Banks must choose between two methods when calculating their capital under the new FRTB rules: a standard approach or an approach by internal models (IMA). There are a lot of new complexities to calculate IMA beyond the requirement to align trading desk pricing and risk management. The result is a substantial increase in the volume of data, both transactional and historical. But the challenges don’t end there. There are also data management issues, such as using proxy data and business rules across multiple jurisdictions, with full auditability and required data versioning everywhere.

Since the methodology chosen by a bank must be applied at the level of the trading room, the results of the simulations for either approach must be analyzed at the most granular level to avoid shortcuts that could call into question. the relevance of the decision. Banks must therefore be able to simulate scenarios as well as quickly adapt to new situations. This not only means analyzing or processing more data, but it requires more flexibility on the part of data management configurations.

As a result, many international banks have been forced to revise their data analytics solutions to help them meet their large-scale data challenges and provide their business users with the autonomy to perform any aggregation, compute sets of data. constantly growing data and more effectively manage exponential growth of data. All of this should be delivered at minimal cost without compromising performance or the volumes of data involved.

FRTB The implementation presents a tremendous opportunity for banks to rethink their overall risk data structures, taking advantage of the full horizontal scalability offered by new technologies.
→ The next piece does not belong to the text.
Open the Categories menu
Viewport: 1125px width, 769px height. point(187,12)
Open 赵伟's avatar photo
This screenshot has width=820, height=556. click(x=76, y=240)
In the past, there was no choice but to have separate market risk and credit risk data structures, with multiple datasets for each. This was especially due to the limitations of in-memory technologies, which forced banks to separate between yesterday’s data and historical data, normal data sets and stressed data sets, etc.
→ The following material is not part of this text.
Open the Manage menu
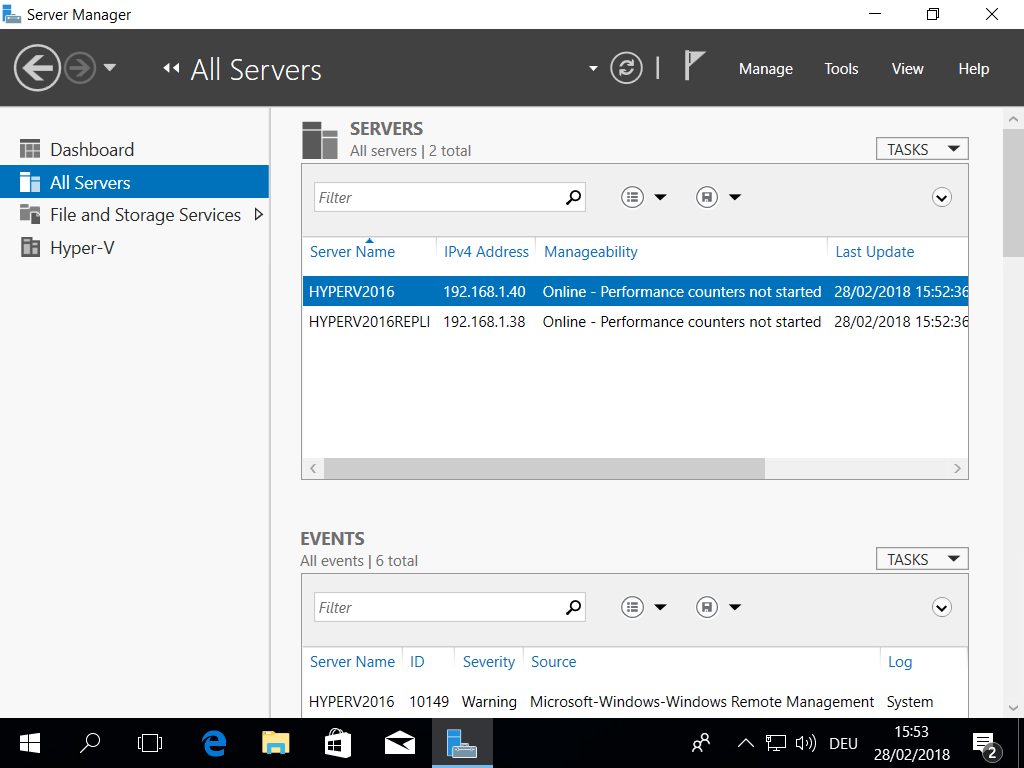This screenshot has height=768, width=1024. tap(765, 68)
When technology opens up a new window of unlimited opportunity, why stop there? Why not rethink the entire organization of the data structure? It becomes possible for risk managers to view and report a country’s contribution to value at risk, exposure at default for the same country, duration in dollars and much more, such as information on profits and losses. With one click, they can analyze all these numbers and look at the trends. Access to data is no longer delayed as it resides in multiple datasets, and joint reports no longer need to be compiled manually from inputs from multiple sources. With the end of multiple data sets, data duplication and the high operating costs of storing redundant data are also eradicated.
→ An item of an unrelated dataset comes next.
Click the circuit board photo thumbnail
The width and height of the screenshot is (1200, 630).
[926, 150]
Optimization of data storage

Opensee worked with a large bank to rethink their entire data structure and data model with this vision in mind. The first step was to design a data model with real-time access so that users could query market and credit risk information regardless of the granularity or history of the data. This involved combining eight very large data sets totaling several hundred terabytes. It immediately removed at least 20% of data points, which were duplicates, dramatically reducing storage costs and operational risks of errors between datasets through a streamlined adjustment process. With an efficient abstraction model layer, which removes complexity from datasets, users do not need to know the data model when calculating regulatory ratios, but rather understand the different risk exposures under multiple angles and enrich their dashboards with relevant information.

This example illustrates how a single platform that optimizes daily data storage and is scalable can improve the entire risk management process for banks. With longer ranges of historical data, banks can retain and build more meaningful trend analyzes, ensure data consistency between stress testing exercises and daily risk management, and ultimately offer their users more data capabilities with reduced operational risks and better data quality.

Tackling the exponential growth in data volumes opens the door for banks to rethink the entire data structure, making it more efficient through real-time self-service analytics on all their data at a cost of ‘lower operating. FRTB can turn out to be a blessing in disguise.